Return every line from the one with "2280x1416 pixels." through the one with "Given: Select the Fill bucket tool", inclusive, exactly as it appears below.

Source data: Begin

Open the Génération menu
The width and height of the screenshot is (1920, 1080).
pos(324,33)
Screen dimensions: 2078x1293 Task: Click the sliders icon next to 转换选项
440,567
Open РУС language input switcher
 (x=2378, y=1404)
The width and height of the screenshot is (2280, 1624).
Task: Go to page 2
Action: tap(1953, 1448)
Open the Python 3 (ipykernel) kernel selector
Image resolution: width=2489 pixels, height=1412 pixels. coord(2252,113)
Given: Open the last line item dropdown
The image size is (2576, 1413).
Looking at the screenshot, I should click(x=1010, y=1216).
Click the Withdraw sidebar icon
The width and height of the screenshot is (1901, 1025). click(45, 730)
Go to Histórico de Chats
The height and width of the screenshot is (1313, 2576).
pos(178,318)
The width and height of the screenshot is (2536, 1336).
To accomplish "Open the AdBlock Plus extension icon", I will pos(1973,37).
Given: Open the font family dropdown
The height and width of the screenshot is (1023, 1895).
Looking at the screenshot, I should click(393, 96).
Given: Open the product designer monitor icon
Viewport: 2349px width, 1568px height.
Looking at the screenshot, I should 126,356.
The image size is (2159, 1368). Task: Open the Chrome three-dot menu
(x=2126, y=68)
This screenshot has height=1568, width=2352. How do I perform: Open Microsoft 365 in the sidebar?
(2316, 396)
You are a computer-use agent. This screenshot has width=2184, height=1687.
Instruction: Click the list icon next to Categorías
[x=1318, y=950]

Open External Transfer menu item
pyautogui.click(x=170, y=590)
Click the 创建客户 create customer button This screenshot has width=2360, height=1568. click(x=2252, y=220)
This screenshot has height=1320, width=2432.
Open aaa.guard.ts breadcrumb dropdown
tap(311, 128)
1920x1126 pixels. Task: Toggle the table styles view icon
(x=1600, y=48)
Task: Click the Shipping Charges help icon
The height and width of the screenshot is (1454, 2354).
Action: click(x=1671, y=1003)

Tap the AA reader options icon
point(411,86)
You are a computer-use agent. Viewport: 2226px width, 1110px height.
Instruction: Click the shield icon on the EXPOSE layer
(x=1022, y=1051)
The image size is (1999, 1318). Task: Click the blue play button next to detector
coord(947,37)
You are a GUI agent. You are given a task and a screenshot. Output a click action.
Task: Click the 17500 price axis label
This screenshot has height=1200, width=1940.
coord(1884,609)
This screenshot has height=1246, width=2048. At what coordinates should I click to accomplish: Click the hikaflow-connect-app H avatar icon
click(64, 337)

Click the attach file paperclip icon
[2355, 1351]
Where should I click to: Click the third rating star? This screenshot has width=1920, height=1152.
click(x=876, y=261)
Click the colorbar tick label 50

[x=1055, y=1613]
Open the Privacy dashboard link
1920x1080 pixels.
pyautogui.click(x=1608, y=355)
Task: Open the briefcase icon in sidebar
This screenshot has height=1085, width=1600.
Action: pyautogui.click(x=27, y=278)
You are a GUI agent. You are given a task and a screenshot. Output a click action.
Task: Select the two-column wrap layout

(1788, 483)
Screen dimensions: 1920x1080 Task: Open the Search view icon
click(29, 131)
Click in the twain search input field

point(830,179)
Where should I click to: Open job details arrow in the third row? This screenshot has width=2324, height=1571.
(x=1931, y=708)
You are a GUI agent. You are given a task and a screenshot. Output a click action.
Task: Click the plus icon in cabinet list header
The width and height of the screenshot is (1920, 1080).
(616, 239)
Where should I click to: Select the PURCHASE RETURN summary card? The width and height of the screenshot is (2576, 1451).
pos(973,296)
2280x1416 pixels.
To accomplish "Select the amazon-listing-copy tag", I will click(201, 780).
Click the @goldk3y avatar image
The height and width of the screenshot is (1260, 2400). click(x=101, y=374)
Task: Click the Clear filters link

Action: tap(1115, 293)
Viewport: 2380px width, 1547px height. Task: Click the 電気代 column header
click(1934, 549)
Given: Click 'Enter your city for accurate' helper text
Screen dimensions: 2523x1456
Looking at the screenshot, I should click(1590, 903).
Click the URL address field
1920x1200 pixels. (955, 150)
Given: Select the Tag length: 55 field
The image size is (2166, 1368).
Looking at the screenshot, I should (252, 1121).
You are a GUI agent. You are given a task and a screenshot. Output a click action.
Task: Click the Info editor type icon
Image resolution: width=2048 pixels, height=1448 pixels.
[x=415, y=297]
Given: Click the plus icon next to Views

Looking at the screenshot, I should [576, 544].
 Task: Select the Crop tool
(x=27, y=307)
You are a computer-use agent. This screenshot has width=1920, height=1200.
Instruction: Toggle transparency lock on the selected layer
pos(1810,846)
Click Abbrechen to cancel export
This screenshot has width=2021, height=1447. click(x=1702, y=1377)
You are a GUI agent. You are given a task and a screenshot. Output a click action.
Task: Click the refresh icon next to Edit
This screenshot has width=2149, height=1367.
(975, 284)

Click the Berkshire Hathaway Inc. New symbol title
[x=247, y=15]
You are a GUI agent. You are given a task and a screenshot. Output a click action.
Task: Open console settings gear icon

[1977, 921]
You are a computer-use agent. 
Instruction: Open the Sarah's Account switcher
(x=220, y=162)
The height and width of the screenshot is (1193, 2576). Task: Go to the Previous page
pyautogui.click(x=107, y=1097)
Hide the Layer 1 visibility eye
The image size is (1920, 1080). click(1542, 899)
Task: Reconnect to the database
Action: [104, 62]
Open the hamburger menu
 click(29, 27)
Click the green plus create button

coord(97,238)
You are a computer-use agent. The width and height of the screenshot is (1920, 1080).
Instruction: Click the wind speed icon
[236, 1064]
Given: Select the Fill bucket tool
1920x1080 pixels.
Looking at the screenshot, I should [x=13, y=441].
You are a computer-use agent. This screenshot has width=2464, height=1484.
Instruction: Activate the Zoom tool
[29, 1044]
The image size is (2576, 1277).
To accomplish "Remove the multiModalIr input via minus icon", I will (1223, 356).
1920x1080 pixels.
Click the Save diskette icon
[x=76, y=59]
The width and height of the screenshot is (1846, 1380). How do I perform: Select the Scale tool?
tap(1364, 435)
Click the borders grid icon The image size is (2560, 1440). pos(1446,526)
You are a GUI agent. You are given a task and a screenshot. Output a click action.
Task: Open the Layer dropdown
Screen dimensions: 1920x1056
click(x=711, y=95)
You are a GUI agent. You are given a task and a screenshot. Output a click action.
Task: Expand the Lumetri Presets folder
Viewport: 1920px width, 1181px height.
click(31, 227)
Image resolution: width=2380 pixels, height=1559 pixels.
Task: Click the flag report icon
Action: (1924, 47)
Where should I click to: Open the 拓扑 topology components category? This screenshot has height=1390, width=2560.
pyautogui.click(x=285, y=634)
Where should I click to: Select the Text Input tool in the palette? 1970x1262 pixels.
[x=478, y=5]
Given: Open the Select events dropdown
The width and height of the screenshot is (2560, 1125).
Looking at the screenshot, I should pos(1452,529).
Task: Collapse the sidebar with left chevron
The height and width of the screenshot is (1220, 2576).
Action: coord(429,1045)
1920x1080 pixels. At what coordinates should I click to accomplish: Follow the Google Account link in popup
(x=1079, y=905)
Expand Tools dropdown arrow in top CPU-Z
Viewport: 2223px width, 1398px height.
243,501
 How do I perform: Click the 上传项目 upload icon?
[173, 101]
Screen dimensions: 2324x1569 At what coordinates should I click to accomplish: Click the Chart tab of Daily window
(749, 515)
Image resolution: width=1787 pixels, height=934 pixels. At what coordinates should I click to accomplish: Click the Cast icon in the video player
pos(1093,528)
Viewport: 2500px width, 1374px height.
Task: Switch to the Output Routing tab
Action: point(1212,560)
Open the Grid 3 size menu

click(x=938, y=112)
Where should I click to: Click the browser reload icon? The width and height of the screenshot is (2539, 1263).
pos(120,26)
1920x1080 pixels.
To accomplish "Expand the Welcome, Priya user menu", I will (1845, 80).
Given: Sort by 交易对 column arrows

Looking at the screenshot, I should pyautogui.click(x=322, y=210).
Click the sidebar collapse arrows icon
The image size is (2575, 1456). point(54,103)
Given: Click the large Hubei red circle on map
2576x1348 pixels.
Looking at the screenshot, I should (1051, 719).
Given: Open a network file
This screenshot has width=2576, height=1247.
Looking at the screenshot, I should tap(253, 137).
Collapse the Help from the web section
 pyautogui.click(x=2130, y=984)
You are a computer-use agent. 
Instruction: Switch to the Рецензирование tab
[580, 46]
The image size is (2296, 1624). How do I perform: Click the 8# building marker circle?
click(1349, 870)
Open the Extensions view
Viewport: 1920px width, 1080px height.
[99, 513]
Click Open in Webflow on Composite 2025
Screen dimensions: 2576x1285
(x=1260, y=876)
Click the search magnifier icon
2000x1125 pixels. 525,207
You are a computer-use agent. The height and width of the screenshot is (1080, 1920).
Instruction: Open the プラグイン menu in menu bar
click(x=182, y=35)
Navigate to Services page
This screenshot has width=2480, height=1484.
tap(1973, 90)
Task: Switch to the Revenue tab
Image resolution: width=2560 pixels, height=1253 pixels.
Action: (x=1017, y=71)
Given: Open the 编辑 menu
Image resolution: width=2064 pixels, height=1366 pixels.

Source data: End

• Written response:
2280x1416 pixels.
To accomplish "Select the amazon-listing-copy tag", I will click(201, 780).
Click the @goldk3y avatar image
The height and width of the screenshot is (1260, 2400). click(x=101, y=374)
Task: Click the Clear filters link

Action: tap(1115, 293)
Viewport: 2380px width, 1547px height. Task: Click the 電気代 column header
click(1934, 549)
Given: Click 'Enter your city for accurate' helper text
Screen dimensions: 2523x1456
Looking at the screenshot, I should click(1590, 903).
Click the URL address field
1920x1200 pixels. (955, 150)
Given: Select the Tag length: 55 field
The image size is (2166, 1368).
Looking at the screenshot, I should (252, 1121).
You are a GUI agent. You are given a task and a screenshot. Output a click action.
Task: Click the Info editor type icon
Image resolution: width=2048 pixels, height=1448 pixels.
[x=415, y=297]
Given: Click the plus icon next to Views

Looking at the screenshot, I should [576, 544].
 Task: Select the Crop tool
(x=27, y=307)
You are a computer-use agent. This screenshot has width=1920, height=1200.
Instruction: Toggle transparency lock on the selected layer
pos(1810,846)
Click Abbrechen to cancel export
This screenshot has width=2021, height=1447. click(x=1702, y=1377)
You are a GUI agent. You are given a task and a screenshot. Output a click action.
Task: Click the refresh icon next to Edit
This screenshot has width=2149, height=1367.
(975, 284)

Click the Berkshire Hathaway Inc. New symbol title
[x=247, y=15]
You are a GUI agent. You are given a task and a screenshot. Output a click action.
Task: Open console settings gear icon

[1977, 921]
You are a computer-use agent. 
Instruction: Open the Sarah's Account switcher
(x=220, y=162)
The height and width of the screenshot is (1193, 2576). Task: Go to the Previous page
pyautogui.click(x=107, y=1097)
Hide the Layer 1 visibility eye
The image size is (1920, 1080). click(1542, 899)
Task: Reconnect to the database
Action: [104, 62]
Open the hamburger menu
 click(29, 27)
Click the green plus create button

coord(97,238)
You are a computer-use agent. The width and height of the screenshot is (1920, 1080).
Instruction: Click the wind speed icon
[236, 1064]
Given: Select the Fill bucket tool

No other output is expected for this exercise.